The fact that the coating requires consumables—regular reapplications of silicone oil and the eventual repair or replacement of the nanohairs—means maintenance costs could present an obstacle in some communities. Although the paper presents “actually quite fascinating results,” Hensman says, “it would be highly unlikely that this exact approach would be implemented globally in these developing countries.” Still, he adds, the concept is intriguing and could potentially be modified or built on in the future. “I’m a chemist by education. I can get excited by all of this stuff,” Hensman says. “But then you have to have the reality check of ‘How does this affect the business model?’ Because it has to be sustainable at the end of the day.”

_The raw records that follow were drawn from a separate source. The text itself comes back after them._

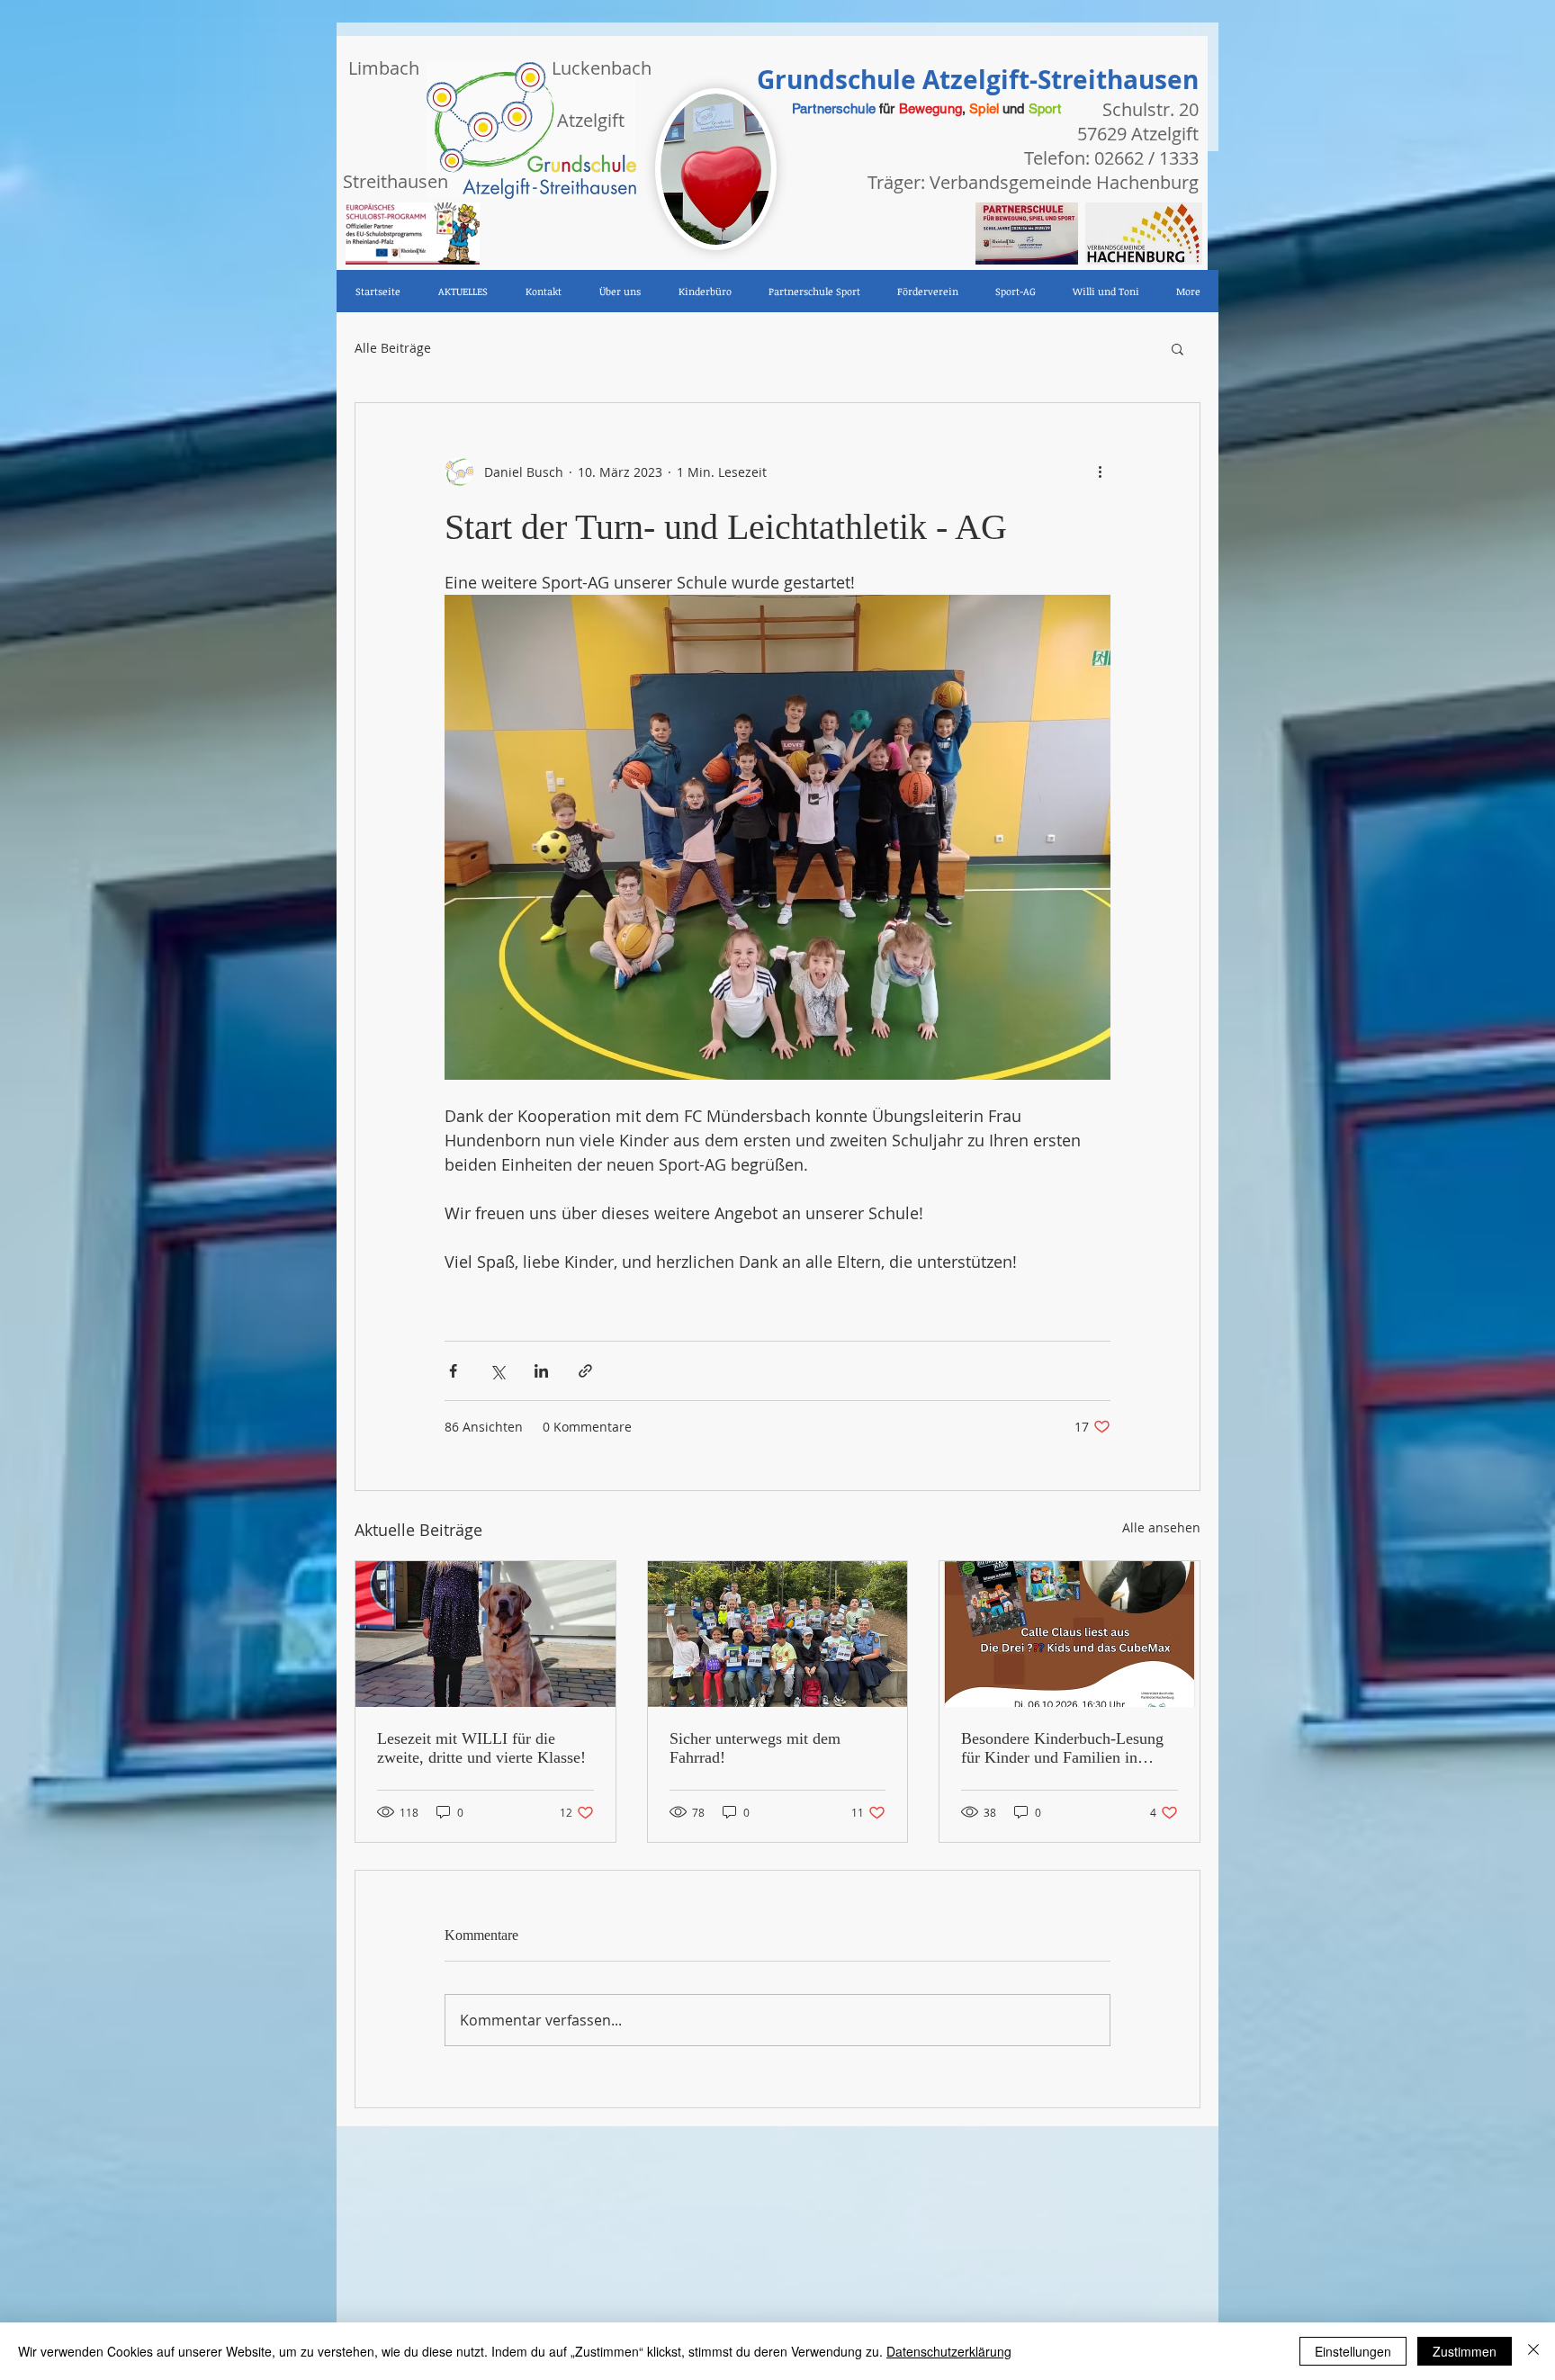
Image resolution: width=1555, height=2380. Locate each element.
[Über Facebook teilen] (453, 1370)
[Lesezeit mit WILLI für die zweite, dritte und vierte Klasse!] (485, 1634)
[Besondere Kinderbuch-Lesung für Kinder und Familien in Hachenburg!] (1069, 1634)
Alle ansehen (1161, 1527)
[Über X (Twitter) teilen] (497, 1370)
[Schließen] (1533, 2351)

Financial sustainability may be a problem, but at least the materials are believed to have a relatively low environmental impact. Hensman says the silicone nanohairs are made of chemicals often found in toothpaste and makeup and are already present in wastewater. As for silicone oil, it is a commonly used lubricant. “I think that is one of the unique advantages of this technology,” says Lillehoj, who was not involved in the research. “It doesn’t require harmful or toxic or expensive chemicals. This is something that is pretty readily available.” There is some evidence that silicone oil can be an environmental problem in large quantities, but it is generally not seen as being dangerous at the levels suggested in the paper.

Even if the coating does not make its way to toilets in the developing world, its creators envision diverse applications for the technology. Wong suggests it could protect ships’ hulls from “biofouling,” the accumulation of barnacles and other marine life. It could also reduce the buildup of efficiency-reducing insect remains or other contamination on wind turbine blades or help keep vehicle windshields clean (along with other other automotive uses). Lillehoj, who works with medical devices and diagnostics, adds that hospitals could potentially use LESS to prevent bacteria from sticking to surfaces. He thinks it could coat endoscopes, catheters and implantable devices to minimize the adhesion of bacteria and thereby reduce infection risks. Last year Wong’s team created a start-up company, spotLESS Materials, to make the coating commercially available for such uses.

“What brings all of these applications together is the problem that arises from surface contamination,” says Birgitt Boschitsch Stogin, CEO of spotLESS Materials and a recent Ph.D. graduate of Wong’s lab. “Our team is passionate about bringing technology from the lab to the real world, where it can have a real impact.”